Costume Design, Stacey Battat, “Priscilla

“Priscilla” costume designer Stacey Battat, who created a whopping 120 looks for actress Cailee Spaeny, uses the styles of the changing eras to chart the emotional journey of Priscilla Beaulieu from her first teenaged meeting with superstar Elvis Presley in 1959 to her moment of self-actualization as she leaves her husband in order to live her own life in 1972.

Priscilla the girl is first introduced wearing a baby pink sweater, a plaid schoolgirl skirt and a sporting ponytail. Through their early dates, she wears similar conservatively youthful attire, including Peter Pan collared blouses, pastel sweater sets, and full, petticoated skirts. After moving to Graceland, the pastels and saddle shoes remain for school, but in a life with Elvis comes richer fabrics; satin and lace abound, although often with girly touches like bows and daisies. As his controlling grip increases, he forbids her to buy clothes on her own, dressing her up like a doll in rich brocades and floor-length gowns. He even suggested she dye her hair jet black, which becomes a full bouffant by the time gives birth to their only child, Lisa Marie. Gone are the playful silhouettes and muted pastels of girlhood in favor of formless shift dresses in deep pinks and corals and yellows.

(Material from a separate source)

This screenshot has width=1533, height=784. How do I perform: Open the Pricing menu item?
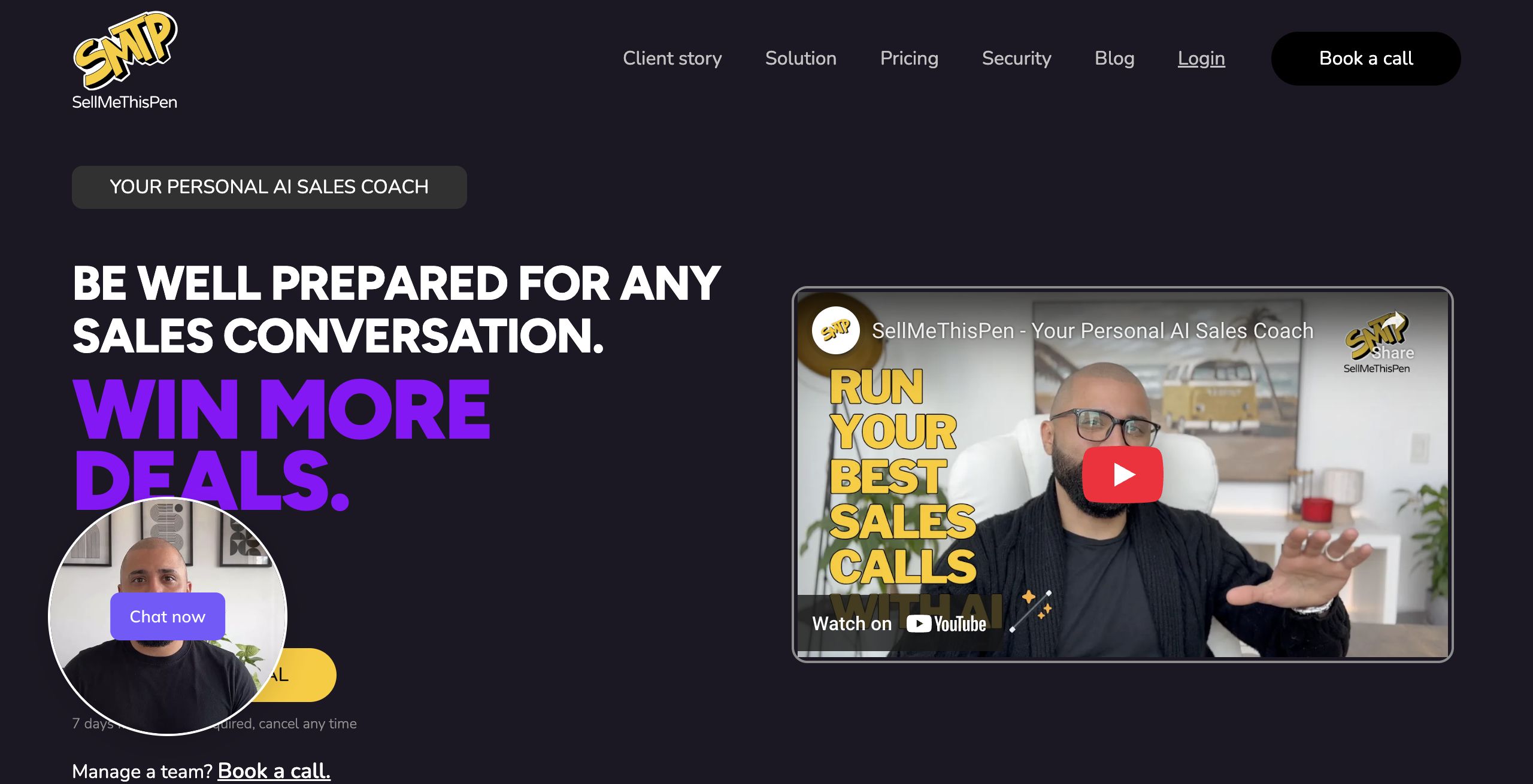click(909, 58)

She adopts a more counter-culture style as their marriage falls apart, dressing in dark greens and blues and even some funky purple bell bottoms. Finally, when Priscilla the woman, her hair, once again its natural light brown, gets behind the wheel to leave her gilded cage with Elvis behind, she wears a crisp white button up. At last, her wardrobe, like her life, is a blank canvas on which she can choose what to paint. – Marya E. Gates

Cinematography, Laura Valladao, “Fremont

In “Fremont,” which tells the story of a former Afghan translator adrift in the titular California city, longing for connection, lead actress Anaita Wali Zada is often center-framed with a still gaze, as if addressing the camera directly. A journalist and first-time actor, her understated performance is a wonder to witness, emanating the same warm, quiet glow that ultimately defines co-writer/director Babak Jalali’s luminous melodrama without for a moment suggesting anything contrived or actorly about her character’s dry wit and hidden reserves of feeling.